State Republicans Want Change In Electric Bus Mandate
Members of the New York State Republican Conferences are looking to replace the electric bus mandate with a statewide pilot program and put feasibility studies into place.
State Sen. George Borrello, Assemblyman Philip Palmesano, and other members of the state Senate and Assembly Republican Conferences held a press conference Monday afternoon calling to “pump the brakes” on the electric bus mandates for schools, citing that the mandate is not feasible.
Concerns addressed included that electric buses can only reach about 100 miles per charge in warm, nice weather, which will go down drastically in the cold; the lack of funding to help schools purchase the vehicles ; and the lack of studies that have been done to determine whether the mandate would actually work in rural areas.
“We are not in the dream business, we are in reality,” Borrello said. “We need to do a real NYSERDA study. These buses are more expensive and you cannot do a one for one trade off between diesel and electric buses.”
Safety on electric buses was another big concern addressed, including how a bus that is twice as heavy as a normal, diesel bus will be able to handle going over rural bridges and the possibility of batteries exploding.
As it stands, new school buses sold in New York will have to be zero-emission by 2027. Further, all school buses on the road will have to be zero-emission by 2035.
Multiple speakers Monday called for a delay in the rollout.
“This is a lack of reality mandate,” state Sen. Jim Tedisco said. “Regular electric vehicles cost $400,000 to $450,000. The funding for this mandate is not there.”

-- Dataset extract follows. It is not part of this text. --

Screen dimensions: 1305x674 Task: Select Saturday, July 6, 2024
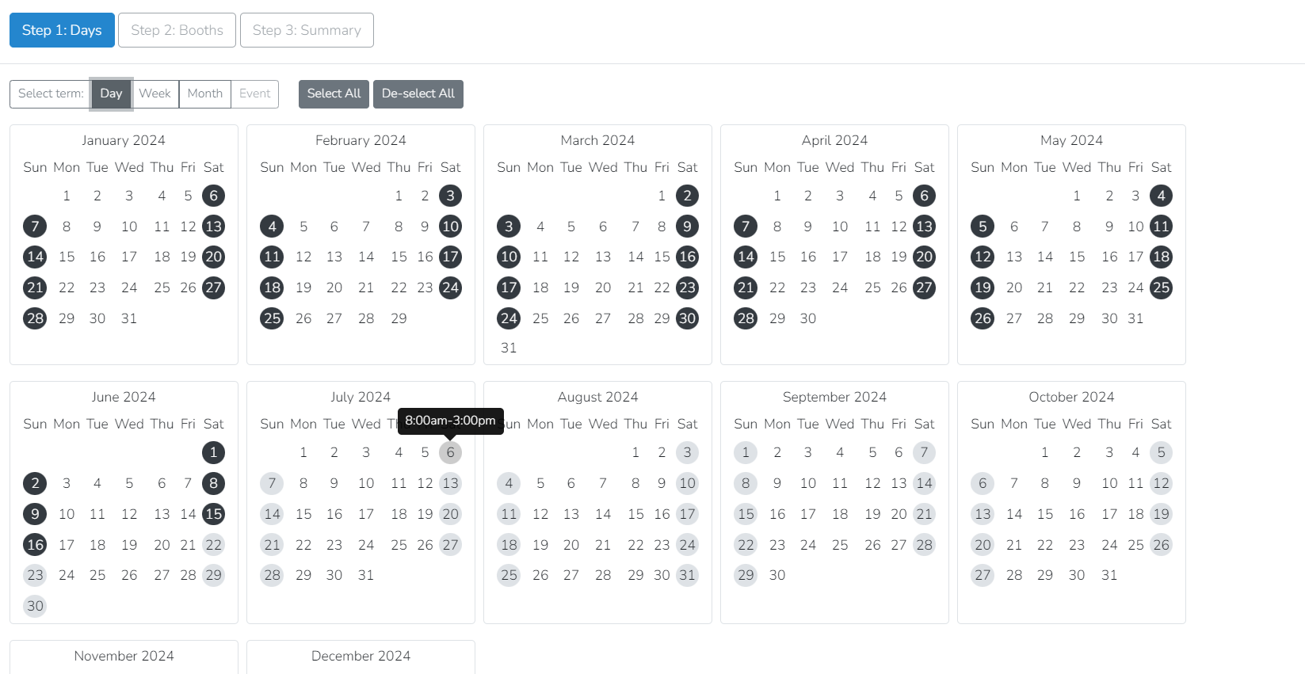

Tedisco also cited the need for trained drivers to be able to drive electric buses.
“We are not against cleaner energy in the future but you want to create a perfect world without the funding needed to be there,” Tedisco said.

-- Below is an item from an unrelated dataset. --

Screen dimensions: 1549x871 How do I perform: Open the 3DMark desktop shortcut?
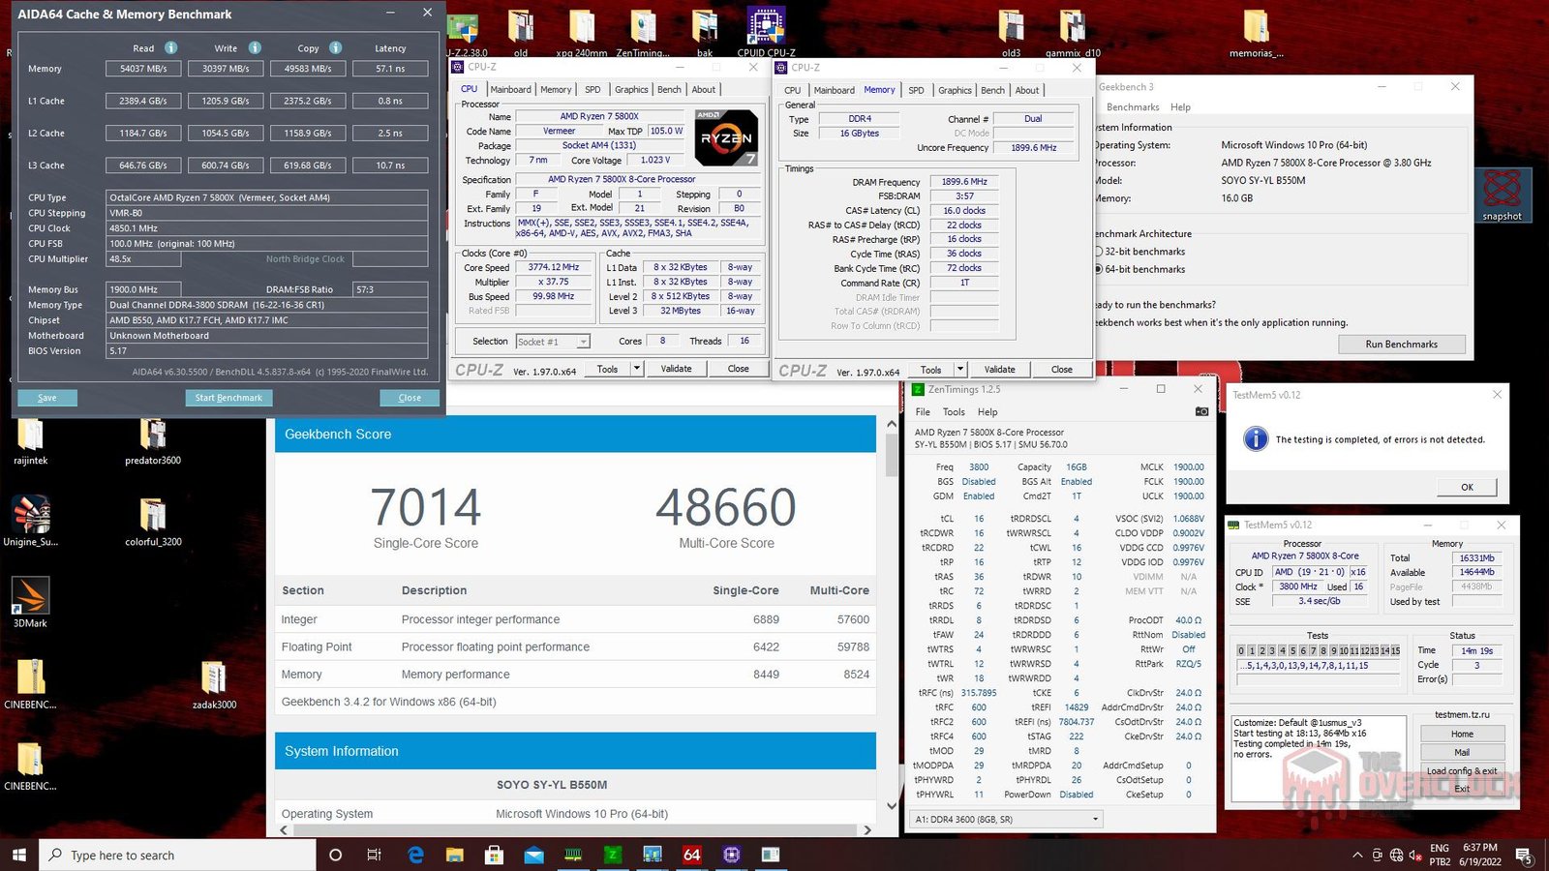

Assemblywoman Mary Beth Walsh said when Gov. Kathy Hochul created the mandate that the groundwork was not done. She said that no studies were done for what would be workable or unworkable, specifically in rural areas.
“This groundwork should have been done and it wasn’t,” Walsh said. “We are asking for a rollback for time to do a study. We have to do a study to get a broad idea if this is even feasible.”
Bob Kileen, a bus mechanic for the Burnt Hills-Ballston Lake Central School District, discussed the aging workforce of the bus mechanic industry and the dangers involved of not only being a mechanic but of the possibility of buses exploding as well.
“These batteries are extremely explosive,” Kileen said. “You have seconds if these batteries blow up. There is almost no time to get students out.”
Kileen added that there is even less time for buses that carry students in wheelchairs.
State Sen. Tom O’Mara said the state is currently a leader in clean energy and zero emissions. He added that the funding for infrastructure is not there, and that the cost of both the infrastructure and buses is at the most expensive point right now.
State Sen. Dan Stec called for studies and instead of mandating it all over the state to start with more urban districts whose bus routes last two or three miles instead of 70 to 100.
Borrello said this mandate will harm more than it helps, adding that it will do nothing to help fix the climate change crisis.
“Many of my colleagues feel that climate change is an existential crisis,” Borrello said. “They say that the cost of doing nothing is greater, but this mandate will cost the lives of our kids, ruin our economy, and will chase people out of the state. We will get nothing. We have to live in reality.”